The key differences between the microglia map and HuMicA, Gibson and Recursion explained, are how data is generated and what the map represents.
One difference centers around data. The microglia map was created by actively perturbing more than 17,000 genes through genome-wide knockdown/overexpression involving approximately 100,000 sgRNA CRISPR-Cas9 knockouts, adding thousands of chemical compounds, and other perturbations in a massive-scale, standardized batch of cells, then recording the visible phenotypic consequence.
Recursion, Roche, and Genentech reason that their approach to data offers the benefit of going beyond observing what factors are correlated with disease, instead attempting to uncover what causes or rescues a specific dysfunctional state, a key for identifying drug targets.
HuMicA, by contrast, integrates real human disease data to observe the microglial transcriptional landscape, showing what cell subpopulations exist, such as Inflam.DAM (inflammatory disease-associated microglia) and Lipo.DAM (DAM from a subpopulation of cells within adipose tissue), and how their proportions change across diseases ranging from Alzheimer’s disease to multiple sclerosis to COVID-19. That approach, however, is limited by the heterogeneity and low yield of postmortem tissue data, Recursion, Roche, and Genentech assert.
The other key difference between the microglia map and HuMicA centers around scale.
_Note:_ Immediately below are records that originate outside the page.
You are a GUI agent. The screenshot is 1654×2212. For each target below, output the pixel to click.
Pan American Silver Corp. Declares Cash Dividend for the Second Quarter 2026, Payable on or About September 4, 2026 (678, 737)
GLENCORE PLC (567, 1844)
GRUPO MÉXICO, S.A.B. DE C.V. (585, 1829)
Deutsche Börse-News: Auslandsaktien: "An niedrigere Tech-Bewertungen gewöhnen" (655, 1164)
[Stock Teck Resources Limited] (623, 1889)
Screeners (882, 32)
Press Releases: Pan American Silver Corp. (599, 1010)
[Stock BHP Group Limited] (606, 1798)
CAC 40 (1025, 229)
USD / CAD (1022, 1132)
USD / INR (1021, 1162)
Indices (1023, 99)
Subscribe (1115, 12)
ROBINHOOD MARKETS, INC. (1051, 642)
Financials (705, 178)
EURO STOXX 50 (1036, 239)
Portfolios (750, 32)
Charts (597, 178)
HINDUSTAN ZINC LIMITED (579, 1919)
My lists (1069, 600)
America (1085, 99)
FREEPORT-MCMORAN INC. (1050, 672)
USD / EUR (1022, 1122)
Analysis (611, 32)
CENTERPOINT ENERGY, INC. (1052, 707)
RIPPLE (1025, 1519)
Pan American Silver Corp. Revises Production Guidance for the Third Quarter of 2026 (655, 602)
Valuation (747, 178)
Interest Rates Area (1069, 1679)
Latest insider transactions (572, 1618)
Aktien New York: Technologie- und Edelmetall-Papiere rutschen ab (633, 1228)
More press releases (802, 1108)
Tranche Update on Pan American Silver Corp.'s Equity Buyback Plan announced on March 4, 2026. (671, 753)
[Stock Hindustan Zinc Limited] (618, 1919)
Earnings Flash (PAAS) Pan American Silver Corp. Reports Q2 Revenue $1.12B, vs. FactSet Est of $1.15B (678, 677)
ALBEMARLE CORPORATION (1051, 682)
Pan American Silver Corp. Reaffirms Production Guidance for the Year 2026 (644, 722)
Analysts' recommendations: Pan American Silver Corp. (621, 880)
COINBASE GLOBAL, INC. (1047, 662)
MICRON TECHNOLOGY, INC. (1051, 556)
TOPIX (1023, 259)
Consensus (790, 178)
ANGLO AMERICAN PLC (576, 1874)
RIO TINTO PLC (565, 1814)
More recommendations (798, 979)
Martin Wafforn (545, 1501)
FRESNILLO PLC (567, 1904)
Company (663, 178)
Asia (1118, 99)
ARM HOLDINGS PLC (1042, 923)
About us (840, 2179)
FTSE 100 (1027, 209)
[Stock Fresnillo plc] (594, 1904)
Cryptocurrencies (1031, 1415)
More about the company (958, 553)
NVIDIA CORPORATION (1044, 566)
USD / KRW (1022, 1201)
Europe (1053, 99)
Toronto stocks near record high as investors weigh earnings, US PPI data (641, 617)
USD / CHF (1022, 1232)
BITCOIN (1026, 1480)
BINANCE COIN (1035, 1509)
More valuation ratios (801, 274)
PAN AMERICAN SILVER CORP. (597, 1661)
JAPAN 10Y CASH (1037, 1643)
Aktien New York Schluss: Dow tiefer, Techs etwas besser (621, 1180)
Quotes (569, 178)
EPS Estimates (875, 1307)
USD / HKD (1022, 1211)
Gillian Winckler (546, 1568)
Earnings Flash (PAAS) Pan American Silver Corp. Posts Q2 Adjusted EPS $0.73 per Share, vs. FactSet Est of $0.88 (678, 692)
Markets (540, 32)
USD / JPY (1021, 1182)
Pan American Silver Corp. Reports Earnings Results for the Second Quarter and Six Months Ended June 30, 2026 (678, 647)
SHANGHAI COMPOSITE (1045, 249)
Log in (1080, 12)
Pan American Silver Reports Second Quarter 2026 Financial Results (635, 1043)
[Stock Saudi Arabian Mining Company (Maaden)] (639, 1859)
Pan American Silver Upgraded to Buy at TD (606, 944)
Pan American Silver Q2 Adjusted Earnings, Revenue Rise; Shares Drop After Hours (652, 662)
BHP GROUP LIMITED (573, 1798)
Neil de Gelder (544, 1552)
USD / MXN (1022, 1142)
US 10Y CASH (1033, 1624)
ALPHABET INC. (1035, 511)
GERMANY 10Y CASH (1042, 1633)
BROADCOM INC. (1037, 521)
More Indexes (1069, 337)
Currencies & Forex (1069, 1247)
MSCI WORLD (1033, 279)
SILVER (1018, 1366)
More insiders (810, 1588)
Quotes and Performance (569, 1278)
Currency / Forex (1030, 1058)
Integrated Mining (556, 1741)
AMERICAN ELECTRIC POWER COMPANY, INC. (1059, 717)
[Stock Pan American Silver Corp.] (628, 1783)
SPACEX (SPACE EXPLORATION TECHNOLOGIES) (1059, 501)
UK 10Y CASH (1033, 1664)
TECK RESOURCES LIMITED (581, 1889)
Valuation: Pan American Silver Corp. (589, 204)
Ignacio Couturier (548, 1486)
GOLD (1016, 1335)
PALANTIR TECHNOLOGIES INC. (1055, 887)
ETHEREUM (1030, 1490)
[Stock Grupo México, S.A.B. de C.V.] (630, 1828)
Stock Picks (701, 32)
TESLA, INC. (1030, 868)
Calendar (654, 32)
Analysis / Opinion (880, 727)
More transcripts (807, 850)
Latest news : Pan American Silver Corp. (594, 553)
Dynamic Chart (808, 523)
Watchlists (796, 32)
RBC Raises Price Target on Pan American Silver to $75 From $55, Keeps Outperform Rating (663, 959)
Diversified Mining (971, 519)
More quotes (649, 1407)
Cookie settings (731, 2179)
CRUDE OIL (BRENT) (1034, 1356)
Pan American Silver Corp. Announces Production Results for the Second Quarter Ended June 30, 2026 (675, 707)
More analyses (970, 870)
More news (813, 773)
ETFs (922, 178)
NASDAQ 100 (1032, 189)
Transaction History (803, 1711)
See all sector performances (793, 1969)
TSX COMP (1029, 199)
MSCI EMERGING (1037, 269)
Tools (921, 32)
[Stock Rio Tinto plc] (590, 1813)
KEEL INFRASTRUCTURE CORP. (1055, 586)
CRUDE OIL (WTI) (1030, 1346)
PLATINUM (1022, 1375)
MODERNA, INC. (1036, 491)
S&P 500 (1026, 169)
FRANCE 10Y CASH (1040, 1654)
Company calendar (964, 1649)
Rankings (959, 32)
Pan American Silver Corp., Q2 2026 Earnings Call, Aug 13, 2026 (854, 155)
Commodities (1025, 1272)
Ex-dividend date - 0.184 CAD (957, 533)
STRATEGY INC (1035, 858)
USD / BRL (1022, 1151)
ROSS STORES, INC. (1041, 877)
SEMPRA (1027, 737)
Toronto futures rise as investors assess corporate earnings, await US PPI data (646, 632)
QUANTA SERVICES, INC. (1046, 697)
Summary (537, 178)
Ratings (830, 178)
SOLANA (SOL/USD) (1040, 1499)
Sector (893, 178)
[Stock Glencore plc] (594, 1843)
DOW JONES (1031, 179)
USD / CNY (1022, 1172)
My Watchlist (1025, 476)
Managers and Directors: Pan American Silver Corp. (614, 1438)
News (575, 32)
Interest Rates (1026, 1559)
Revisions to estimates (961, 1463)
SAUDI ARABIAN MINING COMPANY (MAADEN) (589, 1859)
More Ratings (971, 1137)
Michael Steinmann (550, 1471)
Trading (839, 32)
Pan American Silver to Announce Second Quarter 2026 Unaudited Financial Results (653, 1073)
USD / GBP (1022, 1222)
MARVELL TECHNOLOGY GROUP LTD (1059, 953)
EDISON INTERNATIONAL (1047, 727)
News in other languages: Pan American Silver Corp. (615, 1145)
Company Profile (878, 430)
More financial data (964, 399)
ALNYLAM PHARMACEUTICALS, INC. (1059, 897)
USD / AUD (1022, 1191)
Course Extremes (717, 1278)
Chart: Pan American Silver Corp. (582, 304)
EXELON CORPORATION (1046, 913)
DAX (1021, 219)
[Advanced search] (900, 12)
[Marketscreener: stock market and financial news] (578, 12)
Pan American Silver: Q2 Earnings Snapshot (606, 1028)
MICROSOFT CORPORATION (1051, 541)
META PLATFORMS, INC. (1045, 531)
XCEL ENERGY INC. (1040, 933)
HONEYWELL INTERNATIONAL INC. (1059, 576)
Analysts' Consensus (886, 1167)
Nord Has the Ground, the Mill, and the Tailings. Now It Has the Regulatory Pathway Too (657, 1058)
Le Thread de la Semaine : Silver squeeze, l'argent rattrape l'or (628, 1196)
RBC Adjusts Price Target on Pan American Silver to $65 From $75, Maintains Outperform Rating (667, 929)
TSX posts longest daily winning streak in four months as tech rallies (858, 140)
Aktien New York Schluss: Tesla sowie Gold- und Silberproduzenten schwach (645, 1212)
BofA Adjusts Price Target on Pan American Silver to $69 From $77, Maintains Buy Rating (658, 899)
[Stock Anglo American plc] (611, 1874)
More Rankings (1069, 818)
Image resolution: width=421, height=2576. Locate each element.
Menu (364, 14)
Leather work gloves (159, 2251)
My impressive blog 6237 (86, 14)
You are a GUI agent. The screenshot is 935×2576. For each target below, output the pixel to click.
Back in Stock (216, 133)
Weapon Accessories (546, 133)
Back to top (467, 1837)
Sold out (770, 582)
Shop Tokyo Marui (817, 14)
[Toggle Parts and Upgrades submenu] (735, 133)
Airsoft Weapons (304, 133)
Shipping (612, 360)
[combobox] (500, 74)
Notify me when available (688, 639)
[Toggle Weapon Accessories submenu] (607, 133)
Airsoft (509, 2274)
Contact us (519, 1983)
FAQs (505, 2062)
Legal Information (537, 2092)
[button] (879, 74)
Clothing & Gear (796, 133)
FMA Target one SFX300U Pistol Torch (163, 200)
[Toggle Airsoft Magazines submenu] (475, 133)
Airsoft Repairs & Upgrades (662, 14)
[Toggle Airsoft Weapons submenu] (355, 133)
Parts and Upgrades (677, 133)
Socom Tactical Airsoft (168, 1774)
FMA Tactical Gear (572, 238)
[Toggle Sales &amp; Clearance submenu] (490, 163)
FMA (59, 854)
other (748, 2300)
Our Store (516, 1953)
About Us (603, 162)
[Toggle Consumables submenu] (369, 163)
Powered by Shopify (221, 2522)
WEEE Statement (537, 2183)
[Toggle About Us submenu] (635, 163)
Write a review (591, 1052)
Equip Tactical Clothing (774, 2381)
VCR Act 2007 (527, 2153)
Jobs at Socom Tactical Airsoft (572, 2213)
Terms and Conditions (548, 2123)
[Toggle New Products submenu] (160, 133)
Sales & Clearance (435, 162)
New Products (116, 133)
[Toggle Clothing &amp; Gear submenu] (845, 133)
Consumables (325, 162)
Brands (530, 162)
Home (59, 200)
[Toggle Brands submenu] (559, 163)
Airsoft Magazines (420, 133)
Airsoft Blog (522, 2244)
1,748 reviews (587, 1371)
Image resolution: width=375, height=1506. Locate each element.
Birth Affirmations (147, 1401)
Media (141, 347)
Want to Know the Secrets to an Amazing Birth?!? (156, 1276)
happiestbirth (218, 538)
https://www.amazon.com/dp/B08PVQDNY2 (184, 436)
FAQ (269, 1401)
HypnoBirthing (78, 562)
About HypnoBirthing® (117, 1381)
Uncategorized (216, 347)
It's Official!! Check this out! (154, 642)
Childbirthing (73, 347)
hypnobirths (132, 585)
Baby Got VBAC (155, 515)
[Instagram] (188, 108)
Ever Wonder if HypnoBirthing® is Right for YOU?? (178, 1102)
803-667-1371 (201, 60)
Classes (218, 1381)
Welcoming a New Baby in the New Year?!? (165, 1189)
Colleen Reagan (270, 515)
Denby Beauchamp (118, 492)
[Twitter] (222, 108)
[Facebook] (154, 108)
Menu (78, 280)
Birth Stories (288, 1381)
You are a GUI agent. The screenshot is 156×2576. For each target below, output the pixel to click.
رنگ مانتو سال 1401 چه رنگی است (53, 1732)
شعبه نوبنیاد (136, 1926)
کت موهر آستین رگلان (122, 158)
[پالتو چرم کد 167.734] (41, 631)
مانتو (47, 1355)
The microglia map was created from more than 100 billion human induced pluripotent stem cell (hiPSC)-derived microglia, captured in 46 million images, a scale the companies call critical to generating high-quality data reliable enough for AI/ML models. HuMicA integrates 90,716 cells/nuclei, reflecting multiple studies that together present inherent batch effects and a lack of uniformity.
Tech applications
Building the microglia map required Recursion, Roche, and Genentech to apply technologies perfected in recent years, including:
Differentiation of human induced pluripotent stem cells (hiPSCs) into functional, human microglia.
Massive-scale manufacturing of over 100 billion hiPSCs in a standardized, reproducible way, to enable high-throughput perturbation and analysis.
High-throughput phenotypic screening designed to observe complex changes in cell behavior and morphology rather than focus on a single protein target—an unbiased approach that the companies say captures system-wide effects relevant to complex diseases.
Automation: Recursion used its high-throughput screening (HTS) platforms, which automated the testing of 17,000 genetic perturbations and thousands of compounds, to generate raw data efficiently.
High-dimensional feature extraction intended to capture the cellular effects of gene perturbation in 46 million images. Advanced deep learning models analyzed the images, extracting vast numbers of high-dimensional phenotypic features otherwise invisible to the human eye.
Functional mapping: Recursion’s AI models converted the data into a navigable digital map designed to predict the relationship between any pair of genes or compounds.
To create the map’s 46 million microglial cell images, advanced cell manufacturing protocols were used to grow >100 billion standardized, hiPSC-derived microglia in the lab. The cells were systematically perturbed using genetic editing tools such as CRISPR-Cas9 to knockdown or overexpress over 17,000 genes, or by adding chemical compounds.
High-powered, high-throughput microscopes then automatically captured the resulting changes in the cell’s appearance and structure, generating the vast volume of image data seen in the map. The data was fed into ML models that analyze the subtle, high-dimensional features, effectively completing the process of building the navigable digital map.
Gibson said the map has been designed to enable potential expansion into multi-modal maps by layering on additional, complementary data, such as single-cell screens and transcriptomics data, which measure gene expression.